Task instructions:
1: Name every quality that the cohabitation text, in its opening sentence, says Catholic marriage has.
2: Write out the cohabitation text word for word, starting with "This sacred message" and going on through "person becomes untrustworthy.".

Source extract:

Making Sense of Cohabitation
Catholic marriage is a freely given, total, unconditional commitment, faithful and open to children. The wedding vows express this explicit commitment in words. What many don’t appreciate is that the words of the vows are expressed and renewed through the body language of sexual intercourse. Every time a couple make love, they are literally renewing the vows of their wedding. It is a sacred body language that powerfully bonds the couple.
Sex says with the body “I freely give myself to you, totally, completely. I hold nothing back. And I accept you completely. I want to be one with you, in body and soul. And our children will be the fruit of our union, the literal embodiment of our one flesh union”.
This sacred message of sex is the intrinsic language of the body; it cannot mean one thing today and something else tomorrow. By its very nature it is the natural and enduring expression of total self-giving. Just as a smile is body language that expresses warmth, affection and good will, if a person uses a smile to mislead or misrepresent their true feelings, it undermines the power of a smile to ‘speak’ sincerely of this good will. The smile of that person becomes untrustworthy.
Similarly, the natural meaning and expression of sex is total, faithful and fruitful self-giving. When the body language of sex is used outside of marriage to mean limited, non-exclusive or unfruitful self-indulgence, its power to bond the couple in life-giving union is diminished and its message becomes untrustworthy. Couples who preserve sex for marriage increase its spiritual and emotional power by maintaining the sincerity of their body language.
While most people generally believe that a period of cohabitation before marriage is a wise and prudent decision to ascertain compatibility, the practice actually increases the likelihood of divorce by around 50%. Here are some reasons why cohabitation actually undermines the success of a future marriage.

Data shown:
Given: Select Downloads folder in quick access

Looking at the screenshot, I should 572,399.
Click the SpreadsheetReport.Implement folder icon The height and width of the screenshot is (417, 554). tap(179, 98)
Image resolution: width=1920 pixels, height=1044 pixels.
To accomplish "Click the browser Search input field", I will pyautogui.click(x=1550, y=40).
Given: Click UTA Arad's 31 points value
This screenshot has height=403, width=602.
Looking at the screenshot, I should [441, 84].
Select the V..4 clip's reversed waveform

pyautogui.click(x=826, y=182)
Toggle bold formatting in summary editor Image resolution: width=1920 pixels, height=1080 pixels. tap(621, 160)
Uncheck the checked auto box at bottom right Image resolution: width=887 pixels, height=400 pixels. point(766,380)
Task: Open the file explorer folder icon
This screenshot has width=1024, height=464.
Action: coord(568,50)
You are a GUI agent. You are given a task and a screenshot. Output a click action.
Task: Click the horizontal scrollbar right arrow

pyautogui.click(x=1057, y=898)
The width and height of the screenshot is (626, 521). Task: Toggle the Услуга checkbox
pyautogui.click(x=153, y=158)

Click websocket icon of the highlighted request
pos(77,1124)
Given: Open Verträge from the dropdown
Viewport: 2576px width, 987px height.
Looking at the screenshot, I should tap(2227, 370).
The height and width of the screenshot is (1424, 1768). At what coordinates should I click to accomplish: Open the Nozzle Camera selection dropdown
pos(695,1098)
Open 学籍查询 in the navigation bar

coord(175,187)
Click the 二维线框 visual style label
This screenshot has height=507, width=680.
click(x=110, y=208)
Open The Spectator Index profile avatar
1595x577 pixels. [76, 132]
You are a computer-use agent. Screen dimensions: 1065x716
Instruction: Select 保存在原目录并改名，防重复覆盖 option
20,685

Task-by-task outputs:
1:
- freely given
- total
- unconditional
- faithful
- open to children

2:
This sacred message of sex is the intrinsic language of the body; it cannot mean one thing today and something else tomorrow. By its very nature it is the natural and enduring expression of total self-giving. Just as a smile is body language that expresses warmth, affection and good will, if a person uses a smile to mislead or misrepresent their true feelings, it undermines the power of a smile to ‘speak’ sincerely of this good will. The smile of that person becomes untrustworthy.